Chapter 12 #2
I dropped back against the wall, flattening myself into the shallow recess where two doorframes met and where there was just enough shadow to hide in if the runner was focused straight ahead.
He was.
It was old tray guy guard, huffing down the hall with a gun in his hand and panic in his eyes. He rushed toward my cell, swearing under his breath, fumbling with something in the pocket of his vest with his free hand.
A grenade. Compact. Non-standard. Probably Revenant’s own design.
He didn’t hesitate. Didn’t even check the room.
He yanked the pin, muttered, “Commander’s orders,” and shoved it through the food slot into the cell I’d just recently vacated.
I didn’t feel anything at first. Just a cold, quiet sort of curiosity.
Then instinct grabbed me by the throat and I lunged for him.
“Hey!” I shouted.
He turned just as the grenade detonated.
The blast sucked the air out of the corridor for a heartbeat. Flame and concussive force bloomed inside the cell, bursting the windowless space in a roar of sound that rang in my teeth. The door flew open, smoke and dust billowing out like the room had exhaled its own death.
The guard staggered from the shockwave, knocking into the wall.
I was already on him.
He didn’t even have time to raise his weapon.
I hit him low, tackling him around the midsection, driving him into the opposite wall.
His skull cracked against concrete and the rifle clattered from his hands.
I grabbed it, flipped it, and drove the butt of the rifle into his face with a clean, satisfying impact.
He went limp, sliding bonelessly to the floor.
I stood there, breathing hard, the sirens screaming all around me, the air thick with smoke and the smell of burnt everything.
They’d just tried to kill me.
Not break me.
Not scare me.
Kill me.
Fine.
Now I knew where we stood.
I spared one glance into the cell. The blast had shredded the cot, turned the walls black with soot, and transformed the interior into a trap full of shrapnel. If I hadn’t escaped that little room, I’d have been as good as dead.

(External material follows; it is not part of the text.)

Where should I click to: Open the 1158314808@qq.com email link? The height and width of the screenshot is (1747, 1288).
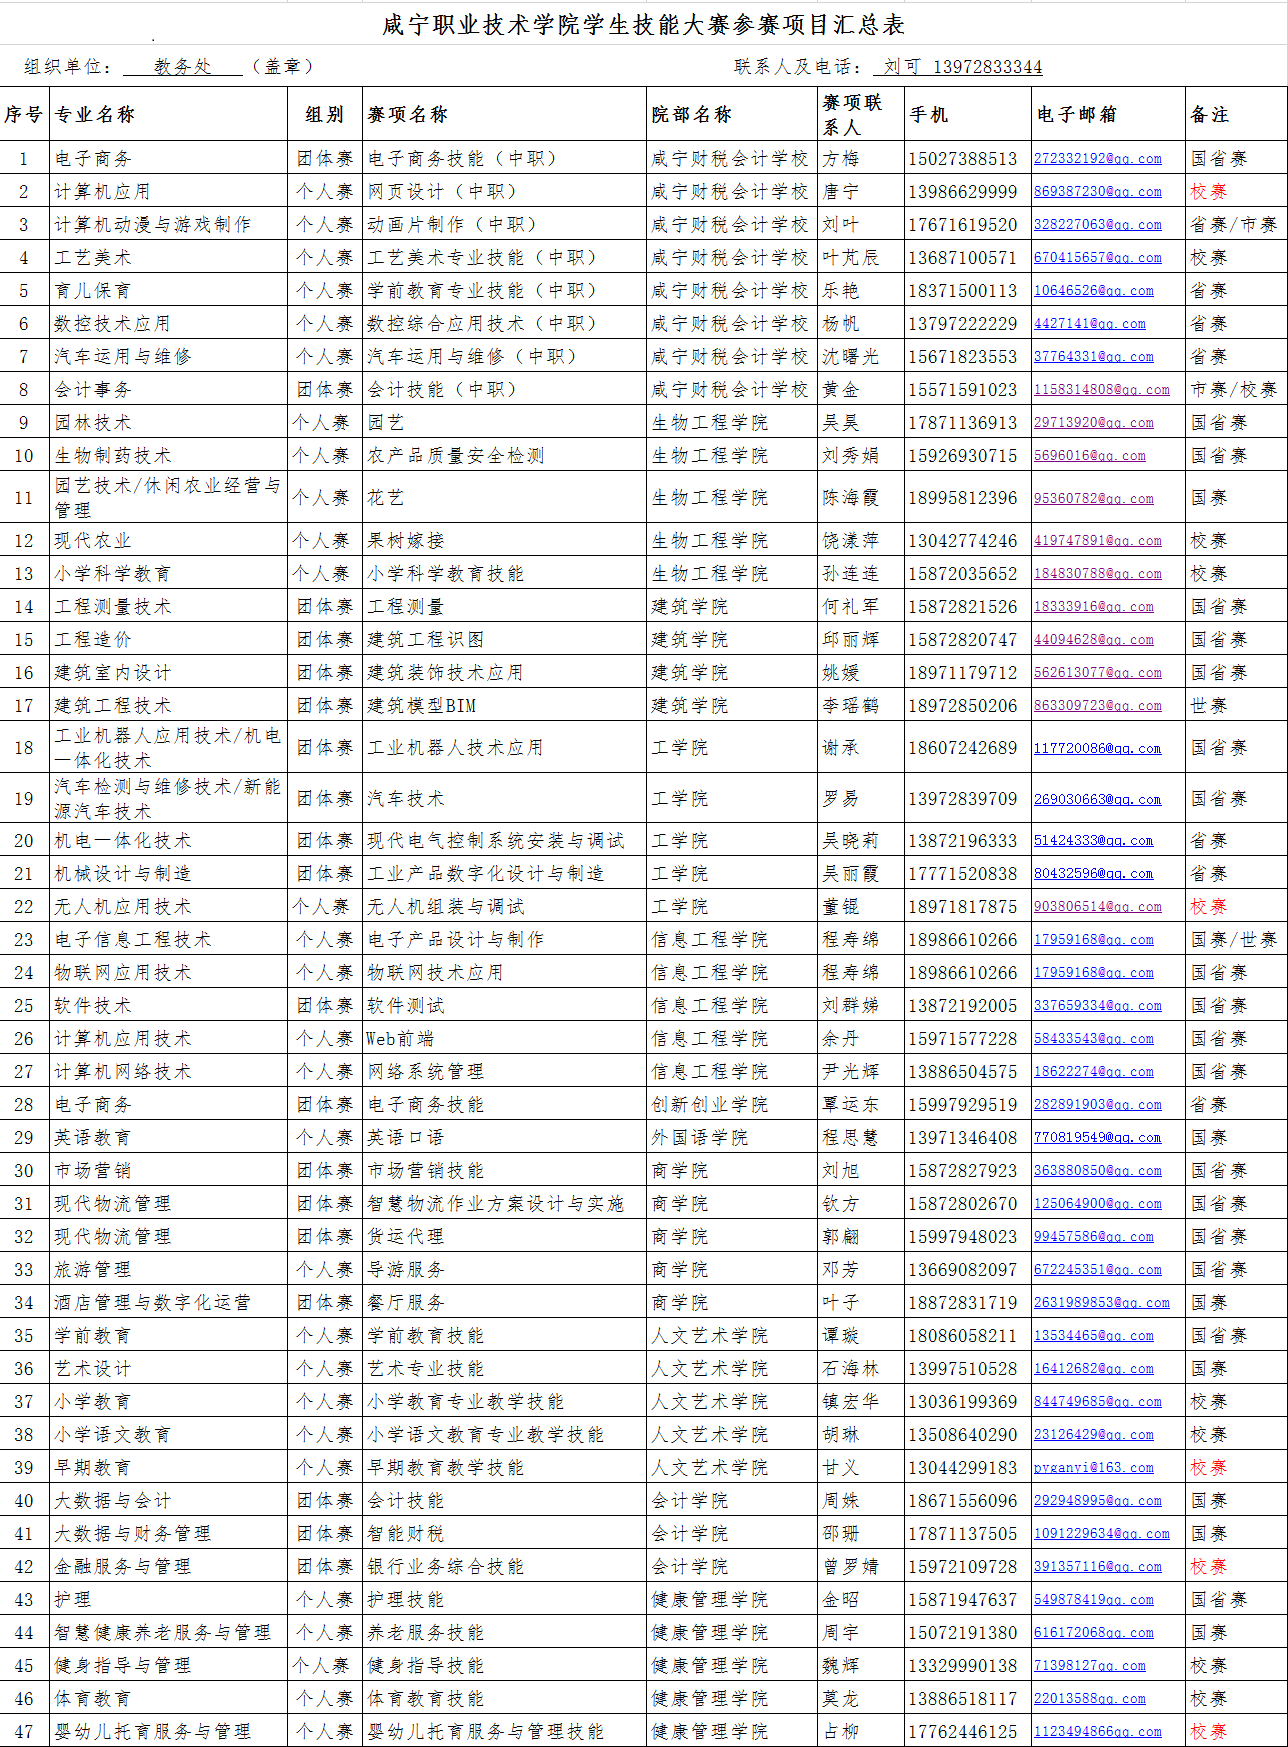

I stepped over the guard’s body, lifted the gun, and checked the ammo without thinking. Half a mag. That would be enough. I took his uniform and dumped his body in my cell, then I stole his access card and his earpiece, tucking both into my waistband.
Then I ran.
The corridor branched into a T-junction. Left led back toward intake. Useless. Right dropped deeper into the detention levels and, beyond that, the facility’s central artery. That was where I needed to go.
The sirens cut suddenly, replaced by the cold voice of some internal system barking in that flat, too-calm tone no human ever possesses during a crisis.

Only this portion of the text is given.